Hopefully these give you good simple ideas of what you might save for in the future. I think most of these will be doable now that we have thrown almost everything we have at my wife’s student debts.

What is/are your big 3 goals next year? Replacing a car like we did this year and you need to pay that off? Starting to invest? Don’t know how to open a Roth IRA? Here is my link for M1 Finance. https://mbsy.co/CLlcW. If you have any questions about the process, feel free to comment or to reach out to me on Twitter @youngbudgeteer. Always happy to help and I appreciate all of you who read this. Have a great night!

2 thoughts on “Emergency Funds and Next Year’s Goals

  1. Good strategy!

    I started my emergency fund many years ago by keeping a strict budget to curtail unnecessary expenses. I also built in a minimum short term emergency fund for the month within the budget. This is to keep myself from touching the long term emergency fund.

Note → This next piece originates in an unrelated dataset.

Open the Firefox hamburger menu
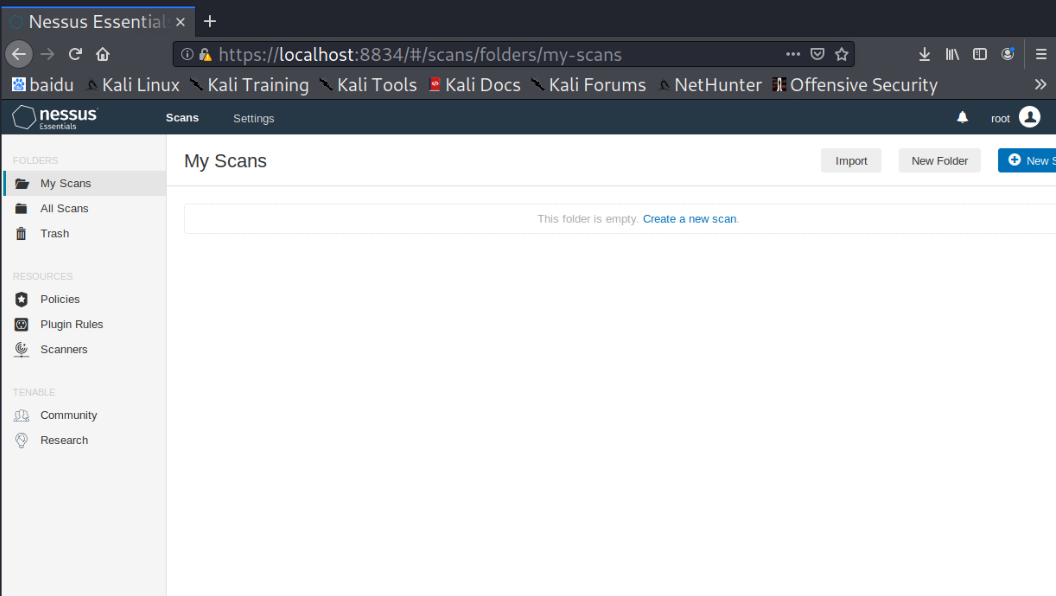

    I opened another bank account to stash away the emergency fund, some of which goes into long term deposits or investment link insurance with 5 or 10 years tenure.

    And on my car, I take car of it well so that I don’t need to buy new car and maintenance cost is low.

    So far, this is working well for me. I will improve on using some of your ideas as well.

    Liked by 1 person

  2. Glad to hear it B.Joe!

    It’s good that you started many years ago. Even though I am still in my 20s, I feel as if I wanted to start 5-10 years ago.

    Interesting thought to have a short term emergency fund and a long term.

    I try to set aside certain amounts into “sink funds” or small funds for the car repairs or bigger upcoming buys or replacements. My car has been going for close to 17 years now and hoping to stretch it a few more years.

    Good luck on the journey and thanks for reading!